Sec. 13. Pending criminal actions shall be reconstituted by means of fiscal and the counsel for the defendant or the defendant himself, or certified by them under oath as being correct, and whatever cannot be reconstituted in this manner shall be reconstructed by, means of the supplementary procedure, provided for the reconstitution of ordinary civil cases.

Sec. 14. The testimony of witnesses, if any has already been taken, shall be reconstituted by means of an authentic copy thereof or by a new transcript of the stenographic notes; but if it is impossible to obtain an authentic copy of the evidence and if the stenographic notes have been destroyed, the case shall be heard anew as if it had never been tried.

Sec. 15. If the case has already been decided, the decision shall be reconstituted by means of an authentic copy. If an authentic copy is not obtainable, the case shall be decided anew, as if it had never been decided.”

The jurisprudence of countries without specific statutory rules on lost or destroyed judicial records such as South Africa, Kenya and Nigeria, provided us with the necessary persuasive authorities.

Weexamine the South African legal position from three cases. First, the case of S v Siibelelwana (A401/2011) [2012] ZAWCHC150 (3 August 2012), in which it was held that:

“An accused is not ipso facto entitled to his discharge if the record or portions thereof get lost. The best possible evidence of the record should rather be obtained and information on what was testified or said during the trial should be sought from every source that can make a contribution. When the record of the proceedings in the court a quo is inadequate for a proper consideration of the appeal, both the state and the appellant have a duty to try and reconstruct the record.”

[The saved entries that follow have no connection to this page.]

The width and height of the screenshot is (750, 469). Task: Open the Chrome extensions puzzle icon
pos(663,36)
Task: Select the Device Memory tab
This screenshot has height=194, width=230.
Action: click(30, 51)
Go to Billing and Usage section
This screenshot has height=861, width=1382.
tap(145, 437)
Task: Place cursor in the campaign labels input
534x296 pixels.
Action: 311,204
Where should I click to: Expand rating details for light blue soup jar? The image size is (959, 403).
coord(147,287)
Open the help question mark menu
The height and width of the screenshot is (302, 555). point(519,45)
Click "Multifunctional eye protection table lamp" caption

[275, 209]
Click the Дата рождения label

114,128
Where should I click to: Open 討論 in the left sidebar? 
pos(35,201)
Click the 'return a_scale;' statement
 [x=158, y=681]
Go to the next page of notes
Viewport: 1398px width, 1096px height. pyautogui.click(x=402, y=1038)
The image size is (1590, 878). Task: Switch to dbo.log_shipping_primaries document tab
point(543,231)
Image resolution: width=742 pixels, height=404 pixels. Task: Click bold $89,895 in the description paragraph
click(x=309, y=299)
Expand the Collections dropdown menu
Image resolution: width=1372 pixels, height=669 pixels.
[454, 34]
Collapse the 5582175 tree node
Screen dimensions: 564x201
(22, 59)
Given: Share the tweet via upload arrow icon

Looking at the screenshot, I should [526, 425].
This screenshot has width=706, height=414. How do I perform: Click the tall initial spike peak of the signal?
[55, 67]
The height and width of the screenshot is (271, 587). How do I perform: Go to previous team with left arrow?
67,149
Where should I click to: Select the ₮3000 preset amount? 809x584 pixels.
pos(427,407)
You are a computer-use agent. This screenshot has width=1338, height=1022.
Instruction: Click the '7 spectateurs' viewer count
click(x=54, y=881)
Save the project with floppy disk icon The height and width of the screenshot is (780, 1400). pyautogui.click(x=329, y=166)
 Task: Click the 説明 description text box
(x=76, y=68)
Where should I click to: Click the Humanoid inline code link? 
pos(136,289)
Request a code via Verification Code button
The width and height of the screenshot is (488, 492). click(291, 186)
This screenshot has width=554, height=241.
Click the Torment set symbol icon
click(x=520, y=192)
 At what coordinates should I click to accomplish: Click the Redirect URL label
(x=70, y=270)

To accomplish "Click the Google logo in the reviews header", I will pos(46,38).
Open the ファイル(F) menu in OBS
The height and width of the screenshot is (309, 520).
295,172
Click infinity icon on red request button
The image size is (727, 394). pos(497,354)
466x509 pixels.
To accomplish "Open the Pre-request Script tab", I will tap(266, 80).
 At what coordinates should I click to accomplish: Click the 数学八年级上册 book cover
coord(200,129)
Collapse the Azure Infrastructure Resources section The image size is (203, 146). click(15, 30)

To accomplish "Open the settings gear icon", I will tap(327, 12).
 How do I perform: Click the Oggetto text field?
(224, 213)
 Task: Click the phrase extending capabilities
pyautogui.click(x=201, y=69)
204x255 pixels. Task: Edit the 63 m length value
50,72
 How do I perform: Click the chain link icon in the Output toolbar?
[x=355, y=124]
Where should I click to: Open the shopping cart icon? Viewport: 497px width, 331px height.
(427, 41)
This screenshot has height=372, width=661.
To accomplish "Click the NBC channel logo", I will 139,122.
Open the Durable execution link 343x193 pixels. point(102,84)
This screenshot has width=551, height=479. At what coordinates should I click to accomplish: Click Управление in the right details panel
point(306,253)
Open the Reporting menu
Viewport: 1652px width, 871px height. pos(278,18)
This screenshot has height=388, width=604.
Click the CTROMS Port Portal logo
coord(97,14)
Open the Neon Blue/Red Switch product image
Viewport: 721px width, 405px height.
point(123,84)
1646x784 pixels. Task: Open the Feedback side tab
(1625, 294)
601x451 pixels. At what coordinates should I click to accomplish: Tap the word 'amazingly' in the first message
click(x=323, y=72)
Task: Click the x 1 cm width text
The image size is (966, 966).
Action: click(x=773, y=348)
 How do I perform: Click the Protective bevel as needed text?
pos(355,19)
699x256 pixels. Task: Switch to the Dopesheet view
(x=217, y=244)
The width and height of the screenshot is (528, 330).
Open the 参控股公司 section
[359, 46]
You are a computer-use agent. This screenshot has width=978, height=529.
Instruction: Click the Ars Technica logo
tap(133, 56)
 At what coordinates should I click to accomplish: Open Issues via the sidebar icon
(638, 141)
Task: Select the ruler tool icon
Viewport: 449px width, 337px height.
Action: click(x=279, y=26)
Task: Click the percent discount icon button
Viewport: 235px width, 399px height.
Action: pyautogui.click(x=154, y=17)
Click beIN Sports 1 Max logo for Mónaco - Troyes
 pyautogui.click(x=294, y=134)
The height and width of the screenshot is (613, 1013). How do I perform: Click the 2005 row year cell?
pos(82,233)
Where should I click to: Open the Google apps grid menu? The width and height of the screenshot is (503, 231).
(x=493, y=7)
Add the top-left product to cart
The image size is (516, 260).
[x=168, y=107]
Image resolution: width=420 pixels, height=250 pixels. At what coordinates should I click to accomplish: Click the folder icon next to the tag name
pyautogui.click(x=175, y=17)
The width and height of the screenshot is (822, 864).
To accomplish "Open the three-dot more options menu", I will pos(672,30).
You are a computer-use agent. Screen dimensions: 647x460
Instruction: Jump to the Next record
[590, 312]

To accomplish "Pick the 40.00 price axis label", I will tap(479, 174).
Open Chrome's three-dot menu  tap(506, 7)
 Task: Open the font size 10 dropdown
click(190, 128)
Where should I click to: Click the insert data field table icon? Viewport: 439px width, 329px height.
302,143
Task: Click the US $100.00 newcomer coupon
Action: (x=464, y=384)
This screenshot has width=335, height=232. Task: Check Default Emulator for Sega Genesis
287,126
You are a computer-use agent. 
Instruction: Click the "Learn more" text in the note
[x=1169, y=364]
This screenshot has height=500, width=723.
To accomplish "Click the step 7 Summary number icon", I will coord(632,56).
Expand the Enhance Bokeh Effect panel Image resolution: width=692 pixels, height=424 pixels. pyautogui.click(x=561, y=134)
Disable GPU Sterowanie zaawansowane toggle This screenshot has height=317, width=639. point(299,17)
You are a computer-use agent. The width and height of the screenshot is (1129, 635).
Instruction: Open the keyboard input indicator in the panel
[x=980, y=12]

Second, is the criminal case of S v Van Standen (105/2007)[2008] (2)SCAR, 626. This case dealt inter alia, with an application for leave to appeal against sentence, in circumstances where the missing record of the trial proceedings could not be reconstructed. The court expounded the law thus:

“Where an accused has the right to appeal and a missing or incomplete record makes it impossible to consider and adjudicate such appeal, the conviction or sentence will often be set aside… The mere fact that the record of proceedings might be lost or incomplete would not, however, automatically entitle an accused to the setting aside of a conviction or sentence. Such relief will only be granted where a valid and enforceable right of appeal is frustrated by the fact that the record is lost or destroyed and cannot be reconstructed (see SVK, supra, at 192i-194b, S v Ntantiso and Others 1997 (2) SACR 302 (E) and S v Leslie 2000(1) SACR 347 (W) at 353 D-E)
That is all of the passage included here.